History
The Central Vermont Railway traced its origins to the Vermont Central Railroad, which was chartered in October 1843 with the aim of building a line across the heart of Vermont. Construction began in late 1845, and the railroad opened incrementally between 1848 and 1849, eventually connecting White River Junction with Burlington on Lake Champlain. Through a series of leases and acquisitions during the mid-nineteenth century, the Vermont Central absorbed or affiliated itself with numerous smaller New England carriers, including the Vermont and Canada Railroad, which extended the network northward toward the Canadian border and ultimately toward Montreal. After years of corporate reorganization, litigation, and financial instability, the Vermont Central's successor operations were reorganized at foreclosure in 1899 and reincorporated as the Central Vermont Railway on May 1 of that year, adopting the reporting mark CV that would remain with the company throughout its subsequent history.

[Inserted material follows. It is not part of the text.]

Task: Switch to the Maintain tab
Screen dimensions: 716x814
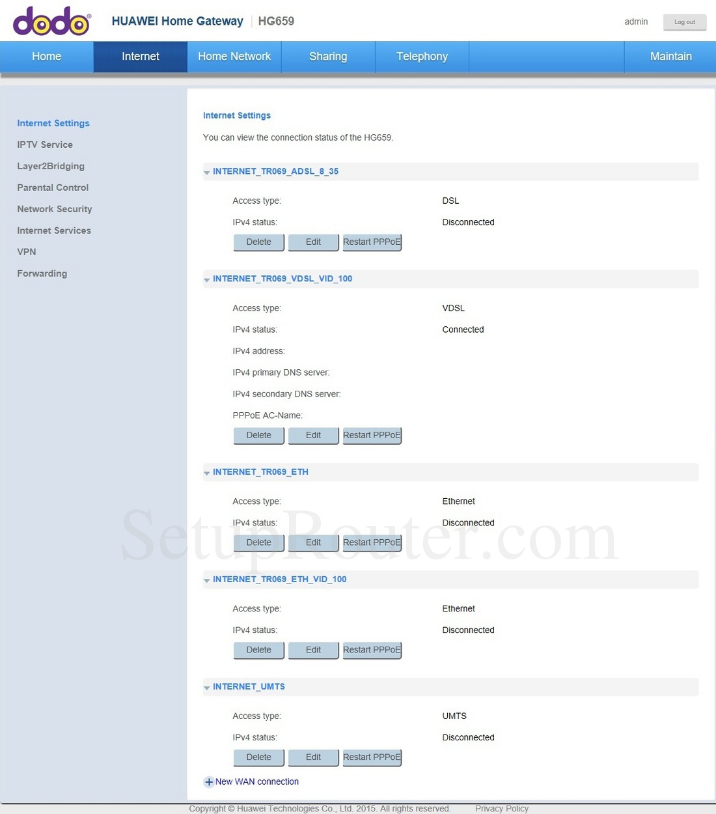Action: 670,57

The railway's primary function was to serve as a north-south corridor linking Montreal, Quebec, with New London, Connecticut, a distance that took trains through the Green Mountains, along portions of Lake Champlain's eastern shore, and down the Connecticut River valley through Vermont and Massachusetts. A secondary routing offered connections to Boston via a junction with the Boston and Maine Railroad at White River Junction, Vermont. The CV also operated in New York and, through its Quebec subsidiaries and affiliates, maintained a presence in the province. This international character made it a significant bridge route between Canadian and New England rail systems, handling both passenger trains and a diverse freight traffic that included agricultural products, dairy goods, manufactured goods, and interchange traffic destined for larger connecting carriers.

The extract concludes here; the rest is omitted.